Would you Wash their Car?
While there are many factors that contribute to a successful startup venture- the product/market fit, the branding and messaging, ability to raise capital, it all pales in comparison to the talent and engagement of the people. It has become cliche at this point for companies to say “our people are our greatest asset” — but unfortunately not many companies act as though this is really the case, or know how to make it happen.
One of the recent discussions I had with a relatively early stage company was very different on the issue of human capital. It is a company that is on the verge of going public, and one of the founders and I were in a deep discussion about the factors that will make the road ahead a great success. This is a seasoned business person with a healthy track record of growing companies. For him, it is all about the people, and he knows how to make that real for all involved.
“If people love working here, we will be a success” is how he started out. He explained how Sheryl Sandberg had been the glue that people needed at Facebook in those earlier days. He said “if people needed a friend, or a shoulder to cry on, a drink or a remedy for a hangover, Sheryl was right there making sure they had what they needed. She created a family.” This entrepreneur went on to say that his first job is to make his people know that he would do whatever they need to be part of the team. He listed off the importance of openness, of being heard and valued, of being challenged and included in decisions. He said “if they need me to wash their car, I will do that too”.
It is interesting to speak with CEOs and executives who are passionate about making their place of business the BEST PLACE for people to work, as compared with bosses and managers who really feel that people are interchangeable and ultimately disposable. Maybe they believe they can hide how they feel, but it is completely evident. A boss that really deeply cares for their people can be spotted a mile away- unfortunately there are not as many as there should be. Reading Mission Driven Leadership- My Journey as a Radical Capitalist by Mark Bertolini also shows that this can happen in large corporations as well smaller ones.

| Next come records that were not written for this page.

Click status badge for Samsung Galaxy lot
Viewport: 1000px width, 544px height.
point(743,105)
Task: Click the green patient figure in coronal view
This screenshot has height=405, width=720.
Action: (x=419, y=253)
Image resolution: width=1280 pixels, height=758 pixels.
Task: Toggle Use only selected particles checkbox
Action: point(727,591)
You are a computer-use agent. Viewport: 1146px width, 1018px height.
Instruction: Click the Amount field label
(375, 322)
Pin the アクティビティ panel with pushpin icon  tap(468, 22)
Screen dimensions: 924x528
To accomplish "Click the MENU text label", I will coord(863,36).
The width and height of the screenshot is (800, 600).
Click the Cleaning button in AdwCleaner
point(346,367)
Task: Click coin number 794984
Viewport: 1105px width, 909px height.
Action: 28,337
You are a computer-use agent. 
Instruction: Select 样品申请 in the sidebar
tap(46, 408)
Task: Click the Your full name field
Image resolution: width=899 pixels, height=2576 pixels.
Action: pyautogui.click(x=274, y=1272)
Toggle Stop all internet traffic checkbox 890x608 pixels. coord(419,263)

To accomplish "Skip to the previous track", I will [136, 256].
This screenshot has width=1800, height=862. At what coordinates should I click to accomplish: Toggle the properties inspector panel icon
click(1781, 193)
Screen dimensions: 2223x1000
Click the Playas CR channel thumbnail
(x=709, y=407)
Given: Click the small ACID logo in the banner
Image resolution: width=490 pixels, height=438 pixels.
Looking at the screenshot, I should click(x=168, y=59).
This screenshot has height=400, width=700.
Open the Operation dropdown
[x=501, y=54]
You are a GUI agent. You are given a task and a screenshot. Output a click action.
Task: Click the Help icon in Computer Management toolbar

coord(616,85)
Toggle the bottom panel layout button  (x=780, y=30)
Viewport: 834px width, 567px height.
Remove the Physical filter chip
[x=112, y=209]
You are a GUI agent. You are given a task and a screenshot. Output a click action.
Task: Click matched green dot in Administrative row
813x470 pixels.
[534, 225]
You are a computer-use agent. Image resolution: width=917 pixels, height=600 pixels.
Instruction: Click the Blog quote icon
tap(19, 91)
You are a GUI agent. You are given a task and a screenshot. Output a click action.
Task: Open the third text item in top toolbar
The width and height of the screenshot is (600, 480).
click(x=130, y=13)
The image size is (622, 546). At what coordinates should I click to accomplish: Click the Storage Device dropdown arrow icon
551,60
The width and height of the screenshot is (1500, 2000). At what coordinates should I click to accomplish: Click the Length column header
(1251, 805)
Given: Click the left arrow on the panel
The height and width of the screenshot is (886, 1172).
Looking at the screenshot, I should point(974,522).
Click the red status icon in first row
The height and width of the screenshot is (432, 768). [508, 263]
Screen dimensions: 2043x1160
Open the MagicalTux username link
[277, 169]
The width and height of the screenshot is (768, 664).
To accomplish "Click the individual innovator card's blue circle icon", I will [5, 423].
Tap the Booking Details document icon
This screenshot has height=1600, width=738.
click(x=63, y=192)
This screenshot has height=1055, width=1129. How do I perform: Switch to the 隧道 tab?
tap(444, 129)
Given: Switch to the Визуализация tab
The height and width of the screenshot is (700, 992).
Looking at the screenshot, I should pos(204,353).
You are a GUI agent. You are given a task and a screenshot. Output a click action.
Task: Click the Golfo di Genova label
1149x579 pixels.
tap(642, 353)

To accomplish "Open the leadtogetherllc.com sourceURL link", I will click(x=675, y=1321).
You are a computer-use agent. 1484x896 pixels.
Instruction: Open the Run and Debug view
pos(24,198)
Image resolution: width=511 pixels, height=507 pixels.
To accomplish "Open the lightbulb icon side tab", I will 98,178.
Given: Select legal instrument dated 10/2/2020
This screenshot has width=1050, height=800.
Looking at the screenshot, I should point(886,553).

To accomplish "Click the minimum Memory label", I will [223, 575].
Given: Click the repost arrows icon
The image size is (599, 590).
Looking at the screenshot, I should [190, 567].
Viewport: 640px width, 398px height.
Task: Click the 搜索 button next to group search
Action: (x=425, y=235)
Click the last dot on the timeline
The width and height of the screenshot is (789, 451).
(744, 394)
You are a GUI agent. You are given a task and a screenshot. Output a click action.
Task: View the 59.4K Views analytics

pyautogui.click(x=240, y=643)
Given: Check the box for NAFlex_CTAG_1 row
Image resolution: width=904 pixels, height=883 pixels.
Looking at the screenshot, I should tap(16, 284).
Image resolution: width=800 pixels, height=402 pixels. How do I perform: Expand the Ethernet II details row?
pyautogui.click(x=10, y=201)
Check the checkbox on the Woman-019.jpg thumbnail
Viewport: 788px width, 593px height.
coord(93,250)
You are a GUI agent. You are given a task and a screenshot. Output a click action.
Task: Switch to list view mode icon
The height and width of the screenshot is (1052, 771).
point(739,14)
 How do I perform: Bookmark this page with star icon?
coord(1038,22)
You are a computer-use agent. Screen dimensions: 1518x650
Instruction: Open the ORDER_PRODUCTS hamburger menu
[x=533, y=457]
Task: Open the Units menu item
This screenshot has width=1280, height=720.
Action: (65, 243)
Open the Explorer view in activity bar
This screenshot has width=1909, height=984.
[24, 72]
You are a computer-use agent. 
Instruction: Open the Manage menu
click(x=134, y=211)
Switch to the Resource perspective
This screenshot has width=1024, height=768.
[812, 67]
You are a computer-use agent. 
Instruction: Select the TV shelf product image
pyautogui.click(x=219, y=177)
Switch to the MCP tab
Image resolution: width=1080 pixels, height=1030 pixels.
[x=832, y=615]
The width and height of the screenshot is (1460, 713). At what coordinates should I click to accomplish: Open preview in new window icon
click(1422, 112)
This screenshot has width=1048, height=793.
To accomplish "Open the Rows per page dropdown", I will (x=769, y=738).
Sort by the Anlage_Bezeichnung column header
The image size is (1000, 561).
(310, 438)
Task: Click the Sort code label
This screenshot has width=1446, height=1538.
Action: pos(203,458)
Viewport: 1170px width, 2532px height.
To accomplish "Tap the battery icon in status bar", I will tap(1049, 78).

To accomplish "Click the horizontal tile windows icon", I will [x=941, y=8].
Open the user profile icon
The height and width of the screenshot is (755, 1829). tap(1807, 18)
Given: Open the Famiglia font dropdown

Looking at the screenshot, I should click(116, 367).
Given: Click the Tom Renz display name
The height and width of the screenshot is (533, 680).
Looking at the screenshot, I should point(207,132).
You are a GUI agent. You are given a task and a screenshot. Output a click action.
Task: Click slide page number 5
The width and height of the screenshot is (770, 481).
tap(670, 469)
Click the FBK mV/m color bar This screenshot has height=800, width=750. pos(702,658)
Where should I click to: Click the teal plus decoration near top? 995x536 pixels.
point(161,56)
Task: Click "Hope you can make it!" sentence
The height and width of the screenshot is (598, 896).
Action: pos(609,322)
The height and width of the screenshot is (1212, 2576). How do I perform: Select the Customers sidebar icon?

Before you start managing people it bears reflecting on the impact you will have on the people who work for you. People quit bosses not jobs, and by your actions you have the power to make some people’s lives really miserable- if you don’t actively try to make them better. If you already manage people, have you stopped to think about how your actions are impacting them- and are you doing all you can to make this work environment as great as it can be for them? Would you wash their car if they needed you to? Do you believe your business would be better if they knew you would?